Entry 04: Before The Chaos

9:15pm May 22nd Thursday
Location: Sai Palace Hotel Room

It’s getting tougher and tougher to blog and record videos of what we’re doing because WE’RE ALWAYS DOING THINGS. For the past two days we’ve been learning and practicing a choreographed Bollywood style dance by the extremely talented Sanjeev. His smile is worth a million dollars and he’s always wearing these stylish western cowboy boots. I feel like our American-ness amuses him to no end.
Did I even mention that today, we went to school on our own? We traveled in groups of 3 to fit in rickshaws and had to arrive at Whistling Woods by 9am for our morning yoga session.


7:16am May 23rd Friday
Location: Sai Palace Hotel Room

I should be sleeping and resting for today’s 12-hour video shoot, but I woke up, I can’t go back to sleep, and I dropped my paper WiFi password somewhere on the floor and I don’t know where it is. Anyway, continuing on what I was talking about yesterday—we are learning a choreographed dance to a song called the Lungi Dance. Whistling Woods is going all out and preparing us with tailored costumes and props. We did a location survey and they’re providing us with extra dancers. The lengths that they’re going to help us put this together is astonishing, and I’m deeply touched by their amount of enthusiasm to help us enjoy our time here. I’m trying to think of a time where this experience would be possible in the US, but the only example I can think of is some sort of dinky music video production company making a music video on request for a random person—like Rebecca Black. And that would cost thousands and thousands of dollars.
But no—we’re film students, and while I can safely say that most of us are more comfortable off-camera than on-camera, and that none of us are expert dancers, they’re giving us the full treatment as if we were Bollywood stars shooting just another music video.
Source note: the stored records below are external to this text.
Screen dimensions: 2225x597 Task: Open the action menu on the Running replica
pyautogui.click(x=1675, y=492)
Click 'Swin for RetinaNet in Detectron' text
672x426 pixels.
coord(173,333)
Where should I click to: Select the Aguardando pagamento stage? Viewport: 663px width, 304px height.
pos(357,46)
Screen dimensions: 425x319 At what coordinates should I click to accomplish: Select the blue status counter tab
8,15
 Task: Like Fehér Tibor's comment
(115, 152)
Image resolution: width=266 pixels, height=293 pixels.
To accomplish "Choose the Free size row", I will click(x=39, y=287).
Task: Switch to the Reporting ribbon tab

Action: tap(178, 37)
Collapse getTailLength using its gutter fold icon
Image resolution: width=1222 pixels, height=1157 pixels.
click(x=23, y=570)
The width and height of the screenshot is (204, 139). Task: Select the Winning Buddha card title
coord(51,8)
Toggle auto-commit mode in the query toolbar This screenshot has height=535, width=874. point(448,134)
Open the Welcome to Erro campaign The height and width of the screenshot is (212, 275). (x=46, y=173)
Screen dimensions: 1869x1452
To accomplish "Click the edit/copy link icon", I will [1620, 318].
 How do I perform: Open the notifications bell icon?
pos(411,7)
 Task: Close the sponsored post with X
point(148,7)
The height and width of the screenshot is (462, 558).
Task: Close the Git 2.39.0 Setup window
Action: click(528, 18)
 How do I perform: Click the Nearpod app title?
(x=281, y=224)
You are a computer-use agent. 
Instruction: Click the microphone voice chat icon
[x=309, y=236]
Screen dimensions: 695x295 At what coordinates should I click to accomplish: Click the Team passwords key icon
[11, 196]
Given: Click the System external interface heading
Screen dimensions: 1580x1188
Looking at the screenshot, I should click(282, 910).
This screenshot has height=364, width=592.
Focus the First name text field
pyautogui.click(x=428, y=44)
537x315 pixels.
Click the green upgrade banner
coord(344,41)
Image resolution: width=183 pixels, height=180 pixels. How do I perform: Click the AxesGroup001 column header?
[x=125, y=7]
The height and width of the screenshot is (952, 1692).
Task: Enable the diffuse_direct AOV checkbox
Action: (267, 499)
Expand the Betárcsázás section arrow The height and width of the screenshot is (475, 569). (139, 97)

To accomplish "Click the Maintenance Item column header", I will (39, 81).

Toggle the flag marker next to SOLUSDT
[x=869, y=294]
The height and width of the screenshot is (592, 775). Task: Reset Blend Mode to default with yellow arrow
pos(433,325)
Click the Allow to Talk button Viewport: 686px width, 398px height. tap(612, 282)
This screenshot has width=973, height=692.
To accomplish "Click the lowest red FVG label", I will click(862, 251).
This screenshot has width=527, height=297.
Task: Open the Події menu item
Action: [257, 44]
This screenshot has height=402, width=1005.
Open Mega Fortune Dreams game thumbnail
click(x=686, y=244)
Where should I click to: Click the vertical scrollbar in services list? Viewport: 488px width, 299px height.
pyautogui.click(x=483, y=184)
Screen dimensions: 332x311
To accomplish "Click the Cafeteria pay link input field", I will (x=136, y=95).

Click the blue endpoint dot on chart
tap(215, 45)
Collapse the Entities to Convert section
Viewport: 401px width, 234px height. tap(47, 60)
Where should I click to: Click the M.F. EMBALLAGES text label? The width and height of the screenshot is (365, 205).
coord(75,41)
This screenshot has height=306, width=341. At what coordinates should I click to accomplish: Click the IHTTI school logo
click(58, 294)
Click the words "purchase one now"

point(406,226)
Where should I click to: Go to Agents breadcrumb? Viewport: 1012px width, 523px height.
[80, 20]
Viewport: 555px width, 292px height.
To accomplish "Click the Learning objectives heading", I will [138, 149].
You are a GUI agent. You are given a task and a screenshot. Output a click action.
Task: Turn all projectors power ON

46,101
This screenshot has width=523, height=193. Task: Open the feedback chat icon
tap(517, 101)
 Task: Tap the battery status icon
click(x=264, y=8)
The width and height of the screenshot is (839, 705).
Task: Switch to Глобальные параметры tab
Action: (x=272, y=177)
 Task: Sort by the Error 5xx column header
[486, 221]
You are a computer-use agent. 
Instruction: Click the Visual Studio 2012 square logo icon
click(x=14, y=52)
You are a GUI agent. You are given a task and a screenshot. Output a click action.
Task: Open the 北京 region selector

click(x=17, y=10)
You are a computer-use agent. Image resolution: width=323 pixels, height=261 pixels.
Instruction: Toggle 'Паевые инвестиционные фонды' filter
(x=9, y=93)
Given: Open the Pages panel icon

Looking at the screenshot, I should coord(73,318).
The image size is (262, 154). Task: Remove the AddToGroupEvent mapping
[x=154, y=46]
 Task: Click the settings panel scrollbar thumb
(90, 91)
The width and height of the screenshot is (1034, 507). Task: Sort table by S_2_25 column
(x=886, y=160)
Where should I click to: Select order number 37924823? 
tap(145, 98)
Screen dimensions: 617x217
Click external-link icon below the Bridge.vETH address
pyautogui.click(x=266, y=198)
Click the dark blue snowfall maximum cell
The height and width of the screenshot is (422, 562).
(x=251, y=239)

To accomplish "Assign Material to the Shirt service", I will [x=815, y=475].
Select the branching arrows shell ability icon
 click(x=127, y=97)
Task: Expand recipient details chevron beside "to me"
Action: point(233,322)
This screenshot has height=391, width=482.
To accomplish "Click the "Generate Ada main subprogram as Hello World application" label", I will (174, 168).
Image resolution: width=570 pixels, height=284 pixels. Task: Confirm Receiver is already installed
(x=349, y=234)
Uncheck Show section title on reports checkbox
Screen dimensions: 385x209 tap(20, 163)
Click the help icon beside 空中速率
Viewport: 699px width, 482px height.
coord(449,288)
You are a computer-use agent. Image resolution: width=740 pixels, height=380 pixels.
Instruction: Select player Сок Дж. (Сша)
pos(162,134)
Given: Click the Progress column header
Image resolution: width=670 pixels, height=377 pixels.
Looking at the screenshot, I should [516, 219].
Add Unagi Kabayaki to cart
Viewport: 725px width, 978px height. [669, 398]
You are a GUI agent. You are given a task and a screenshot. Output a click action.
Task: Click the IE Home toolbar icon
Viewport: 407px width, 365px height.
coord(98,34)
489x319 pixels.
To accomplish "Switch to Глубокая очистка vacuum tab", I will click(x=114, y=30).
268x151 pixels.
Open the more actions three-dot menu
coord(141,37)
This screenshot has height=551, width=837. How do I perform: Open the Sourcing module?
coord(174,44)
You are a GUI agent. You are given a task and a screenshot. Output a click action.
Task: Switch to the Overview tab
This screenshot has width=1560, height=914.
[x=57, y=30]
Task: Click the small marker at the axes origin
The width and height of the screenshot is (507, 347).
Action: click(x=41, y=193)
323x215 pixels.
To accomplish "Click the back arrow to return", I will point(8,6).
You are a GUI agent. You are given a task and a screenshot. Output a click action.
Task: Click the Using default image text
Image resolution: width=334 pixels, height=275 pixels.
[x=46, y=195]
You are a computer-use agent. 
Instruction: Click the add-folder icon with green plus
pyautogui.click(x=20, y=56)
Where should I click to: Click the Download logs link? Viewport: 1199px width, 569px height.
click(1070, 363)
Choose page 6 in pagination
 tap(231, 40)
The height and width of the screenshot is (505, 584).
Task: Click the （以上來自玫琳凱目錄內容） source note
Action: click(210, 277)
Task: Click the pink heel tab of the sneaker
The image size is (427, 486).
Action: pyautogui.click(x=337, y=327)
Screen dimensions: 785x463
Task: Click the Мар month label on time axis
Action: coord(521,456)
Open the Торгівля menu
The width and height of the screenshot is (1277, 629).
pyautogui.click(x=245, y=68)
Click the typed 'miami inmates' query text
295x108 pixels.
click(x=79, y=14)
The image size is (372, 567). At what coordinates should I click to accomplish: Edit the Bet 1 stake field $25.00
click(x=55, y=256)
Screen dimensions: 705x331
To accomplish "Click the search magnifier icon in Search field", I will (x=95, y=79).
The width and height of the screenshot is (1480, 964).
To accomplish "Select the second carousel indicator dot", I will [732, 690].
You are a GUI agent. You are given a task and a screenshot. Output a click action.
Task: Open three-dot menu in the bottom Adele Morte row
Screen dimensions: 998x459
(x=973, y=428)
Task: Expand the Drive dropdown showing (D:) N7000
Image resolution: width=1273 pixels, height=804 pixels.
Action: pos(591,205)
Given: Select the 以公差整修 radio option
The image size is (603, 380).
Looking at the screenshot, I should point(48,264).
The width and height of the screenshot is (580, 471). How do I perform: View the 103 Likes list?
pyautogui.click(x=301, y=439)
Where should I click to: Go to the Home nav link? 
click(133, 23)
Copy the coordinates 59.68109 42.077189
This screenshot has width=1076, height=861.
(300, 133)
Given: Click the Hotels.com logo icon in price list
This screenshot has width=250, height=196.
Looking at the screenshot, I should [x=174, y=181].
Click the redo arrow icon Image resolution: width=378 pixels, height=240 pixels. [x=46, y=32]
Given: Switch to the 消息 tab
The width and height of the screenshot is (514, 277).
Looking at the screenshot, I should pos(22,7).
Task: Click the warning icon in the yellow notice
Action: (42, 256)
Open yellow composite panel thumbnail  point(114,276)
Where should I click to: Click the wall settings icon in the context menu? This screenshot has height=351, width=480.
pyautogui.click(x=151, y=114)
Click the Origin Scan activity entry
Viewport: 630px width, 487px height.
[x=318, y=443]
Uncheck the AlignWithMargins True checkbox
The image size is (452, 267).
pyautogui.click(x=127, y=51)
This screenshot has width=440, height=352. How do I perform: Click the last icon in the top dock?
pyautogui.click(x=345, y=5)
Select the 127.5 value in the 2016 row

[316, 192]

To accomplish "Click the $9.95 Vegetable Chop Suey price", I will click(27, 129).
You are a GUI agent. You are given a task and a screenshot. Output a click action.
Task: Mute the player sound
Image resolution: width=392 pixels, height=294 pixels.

If there’s anything I’ve learned so far about Hindi cinema, it’s that songs are extremely, extremely important to just about everything. Sanjeev explained that every piece of choreography, every careful movement has a meaning in relation to the music. Films here are made for the music. In the US, filmmakers hire music scorers to create music for the film. It’s a completely different approach.

The more we learn in class (and yesterday we learned from production designer Sabyashachi Bose) about Hindi cinema in general, the more I get a sense of the Indian culture and mindset. The lyrics to the Hindi songs are breathtakingly beautiful…every time we watch a clip in class, I can feel the emotions being poured out of the screen. And I don’t even understand Hindi, that’s just me reading the English subtitles. I’m sure it’s even more beautiful in Hindi.

I love staring out windows. Every time we travel somewhere, I stare out the window and just observe the buildings, the people, the other autos passing by. As blatant Americans who stick out like sore thumbs, people stare at us 24/7. And as I gaze out the window, I find it hard to look people in the eye—here we are, privileged American tourists, gallivanting around taking photos and writing blog posts about our opinions on their lifestyles and their world. Every time I do look someone in the eye, I am met with an intense gaze which is either curious or fascinated. This little difference of looking someone in the eyes is one of the things I feel most differs from here and America. Here, they are honest about their curiosity—what do they have to hide? In America we go through great lengths to avoid looking at each other. “Don’t stare at people; it’s rude,” we’re taught when we’re young. But why is that? As kids, staring is okay because “we’re kids” and we don’t know any better, but as we grow older, we learn to censor ourselves and keep a low profile. In America we have our technology and we complain about our lack of “real connections” to other people. I mean, we can make movies about people feeling so alone that they fall in love with their computers over falling in love with people and agree that it is partly true about our society.
The movie Her wouldn’t do well in India at all. For one thing, there’s no spontaneous breakout of song and dance and declaration of love and happiness. Yes, we do have our beloved Arcade Fire and Ezra Koenig and Karen O crooning on the soundtrack—but it’s nothing compared to the emotions in “Waqt ne Kiya Kya Haseen(lyrics translation) from the movie Kaagaz Ke Phool. Second, from what India has shown me so far, the idea of disconnectedness here is foreign—everyone sort of helps each other out to the extent that they can.

As an American born and raised in the United States, it’s tough losing the mentality that the world revolves around us and that the world cares about everything we’re doing. In class, we asked if Bollywood actors would ever want to go to Hollywood—and our instructor told us, no. Why be a big star in the US when you can be a big star in India?

We ended yesterday by going to the modern Oberoi mall, eating Taco Bell and McDonalds, and purchasing items needed for our big shoot at Forever 21. I feel almost sheepish saying this but I felt a sort of glee purchasing items from Forever 21 and a slight feeling of familiarity as I crunched on my glorious French fries (#consumerism #fastfood #AMURRICA). I don’t think the American-ness can be taken out of us just yet, but I’m looking forward to more of what India has to teach us, and I hope our presence here brings them enjoyment as well.